Binding of opioids with TLR4 induces the release of inflammatory mediators and modulation of the reward properties (TLR4=toll-like receptor type 4, MD=myeloid differentiation, NFκB=nuclear factor kappa beta, IL1β =interleukin 1 beta, IL6=interleukin 6, IL10=interleukin 10, TNFα =tumor necrosis factor alpha, CCL2=C-C motif chemokine ligand 2, MCP1=monocyte chemoattractant protein 1, CCL5=C-C motif chemokine ligand 5, CXCL1=C-X-C motif chemokine ligand 1. Figure created using derivatives of “Cellular Biology,” Servier Medical Art (https://smart.servier.com/) under the Creative Commons License Attribution 3.0 Unported License).

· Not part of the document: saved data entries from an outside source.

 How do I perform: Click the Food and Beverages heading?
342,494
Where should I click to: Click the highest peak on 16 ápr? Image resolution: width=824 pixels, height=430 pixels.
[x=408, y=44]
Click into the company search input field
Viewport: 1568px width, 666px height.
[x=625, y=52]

Jantzie et al. demonstrated that prenatal methadone elicits a systemic inflammatory response, leading to neuroinflammation, CNS injury, immune system dysfunction, and sustained peripheral immune hyperreactivity (56). Pups of dams implanted with mini-osmotic methadone pumps had significantly increased inflammatory cytokines in their peripheral blood mononuclear cells (PBMC) at P10, with IL1β significantly increased by P21, evidence of prolonged peripheral inflammation. Stimulation of PBMCs in the methadone-exposed pups with LPS resulted in the hypersecretion of cytokines compared to the saline-treated PBMCs, evidence of sustained immune hyperreactivity. Treatment with naloxone dissipated this cytokine response. The cortical section from methadone-exposed rats showed significantly elevated expression of Tlr4, Myd88, and key cytokines and chemokines, evidence of the opioid effects via the TLR4-dependent pathway. Furthermore, biochemical assessment and diffusion tensor imaging of the brain showed decreased myelin maturity and disrupted microstructural brain integrity in the methadone cohort, with executive function and cognitive impairment into adulthood. Prenatal opioid exposure, therefore, adversely modulates systemic inflammatory response accompanied by molecular, structural, and behavioral/cognitive consequences (56).

Neuroinflammation is associated with obesity-driven disorders through the neuroendocrine effects of opioids (57). Animal models and human conditions of stress and depression showed that the neuroimmune impact of opioids dysregulates the hypothalamic-pituitary-adrenal axis and induces the release of peptides and hormones including cortisol. These glucocorticoids, in turn, regulate the expression of inflammatory cytokines in the hypothalamus, hippocampus, and prefrontal cortex (58). Prolonged neuroinflammation may lead to imbalanced hypothalamic hormonal signaling and subsequent dysregulated energy homeostasis, impaired control of food intake, development of insulin resistance, obesity, and cardiovascular disease (59–62).

While neuroinflammation disrupts insulin sensitivity and leptin resistance (63), obesity reciprocally impairs microglia function (64). Central and peripheral inflammation processes are in constant communication and create feedback signaling that predisposes opioid-exposed individuals to adverse neurological and peripheral effects, i.e., cognitive and cardiometabolic deficits (65, 66). Obesity as a pro-inflammatory state disrupts the blood-brain barrier and reduces the expression of tight junction proteins, enhancing the permeability and recruitment of peripheral/plasma constituents with the resultant microglial inflammatory activation (66–68). Neonates with an immature blood-brain barrier are at a higher risk for both peripheral and neurological effects of prenatal opioids and are prone to the vicious cycle depicted in Figure 2.

Figure 2

Inflammatory modulation of opioids and multiorgan effects with long-term adverse effects leading to increased predisposition to opioid use disorder (CNS=central nervous system, PNS=peripheral nervous system, GI=gastrointestinal system). Well-studied or known topics are indicated by solid lines; hypothetical topics or knowledge gaps are indicated by dashed lines.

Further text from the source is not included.